E vai ser um espetáculo onde vai cruzar o ballet clássico com elementos das suas raízes ligadas ao hip hop e às sonoridades brasileiras. A ideia foi construir uma performance que o representasse, no seu todo?
Com certeza. Acho que isto é uma sangria da minha biografia [risos]. Porque tem a minha essência, do início no hip hop. Tem o que as pessoas gostam de me ver a fazer, que é o ballet clássico. E foram várias as referências. Uma vez, um amigo meu jornalista disse-me: tu rodaste o mundo, mas voltaste e acabaste sambando. E eu achei isso o máximo. Porque voltei, fui para o Brasil, fiz uma comissão na escola de samba. E eu peguei nesse trecho e traduzi para o espetáculo. Tem muito dessas influências reais da minha vida. 

Em termos de coreografia, foi desafiante juntar estas expressões tão diferentes?
Foi, foi muito difícil entender como colocar estas pessoas juntas — e o porquê, encontrar motivos. Foi muito desafiante, mas foi uma questão de passar tempo no estúdio, a entender e processar. Todo o processo foi delicioso. Tive vários na minha carreira, porque às vezes o processo é difícil, mas no dia é bom. Mas o “Último Ato” fez-me lembrar o quanto sou amante do processo. Sempre gostei do processo — e é por isso que eu ainda estou aqui, de cabelos brancos, no estúdio de ballet. Porque gosto disto realmente. Se não tens datas de espetáculos marcadas, nada agendado e ainda assim vais lá fazer, é porque amas aquilo, estavas destinado a fazer aquilo.

E como dizia, agora vai apostar mais na sua faceta enquanto encenador e coreógrafo. Do que é que gosta mais em estar desse lado?
Aquilo de que gosto mais é poder ajudar. Ver que a minha trajetória de alguma forma pode projetar outros. Ver as pessoas crescerem — gosto muito disso. E gosto muito de me desafiar e tentar perceber se consigo ir além, se consigo fazer uma nova obra. Novamente, acho que é mais o processo do que os resultados.

Obviamente, tem uma carreira longa e daí agora o “Último Ato”. Quando começou a dançar, suponho que não imaginava que aos 41 anos estaria a fazer isto, especialmente desta forma.
Ah, claro que não. A dança tem sido tudo para mim. Sinto-me muito privilegiado de ter encontrado esta voz que é a dança e por ter estas oportunidades.

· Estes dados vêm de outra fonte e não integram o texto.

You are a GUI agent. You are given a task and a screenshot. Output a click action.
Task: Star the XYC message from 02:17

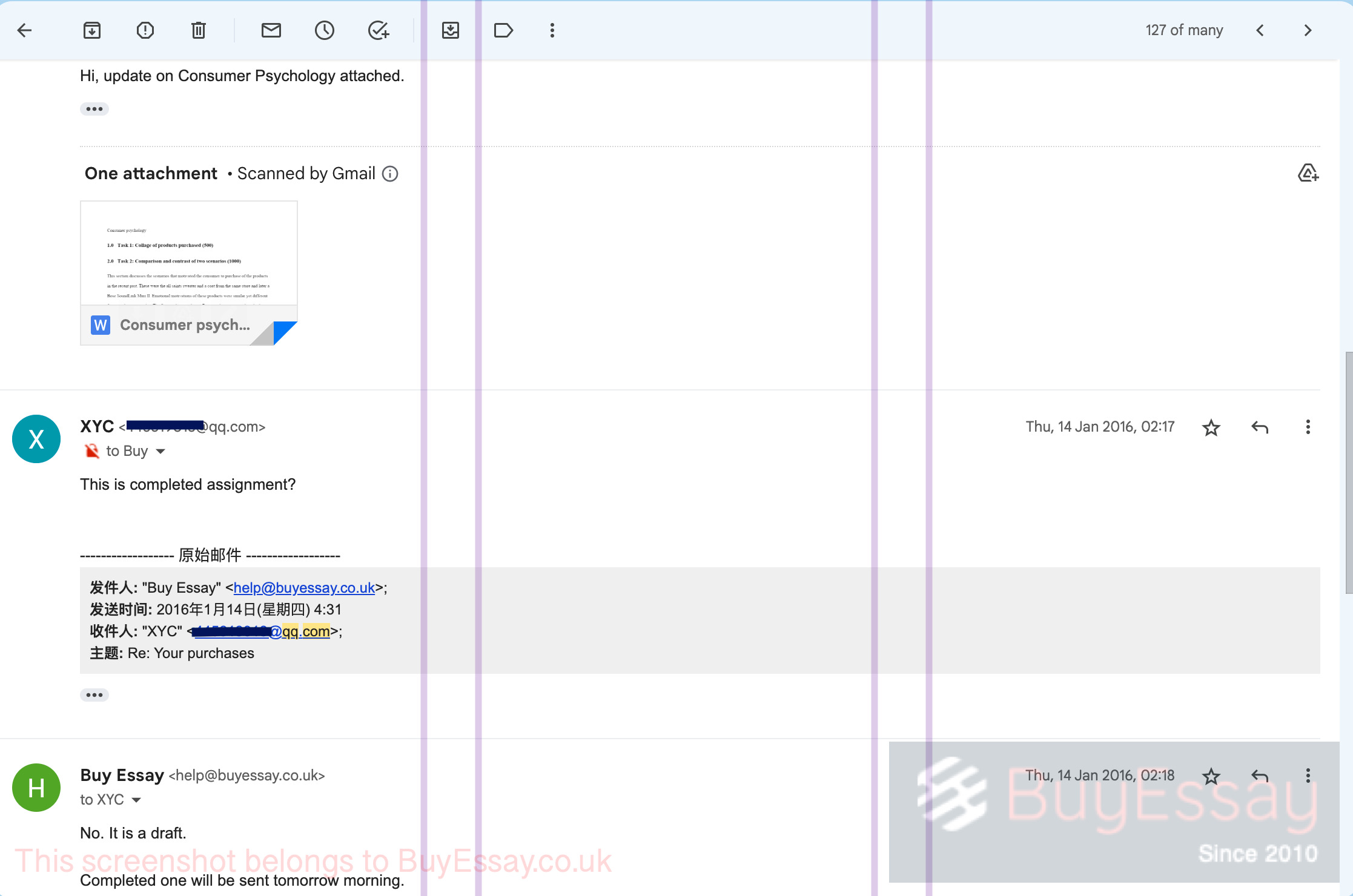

Sinto-me num estado de gratidão e que a vida poderia ter sido muito pior, muito mais dura, e a dança trouxe-me esta magia, este lirismo, e asas porque voei para todos os lugares. Não é só a Red Bull, a dança realmente dá-te asas [risos].

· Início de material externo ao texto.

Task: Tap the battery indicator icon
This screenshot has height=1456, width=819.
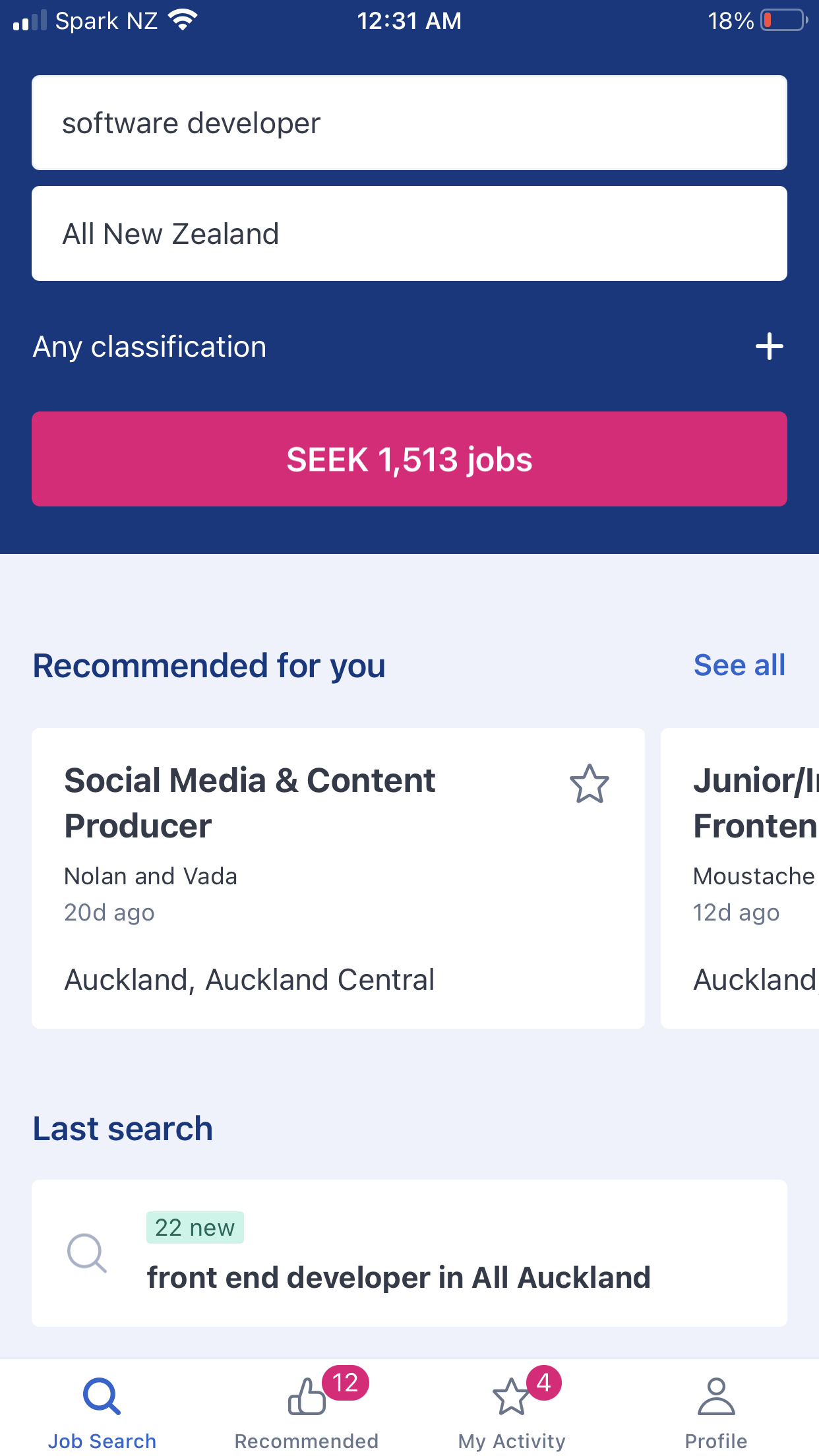Action: [x=784, y=20]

Em que momento é que soube que isto ia ser a sua vida?
Foi algo gradual, mas acho que logo no segundo ano, quando comecei a ganhar medalhas e a perceber que havia pessoas que me queriam, que me admiravam… Acho que esse amor deu-me forças. Gosto realmente do que faço e quando encontras a tua voz, aquilo chama-te. Quando sabes que é, é porque é.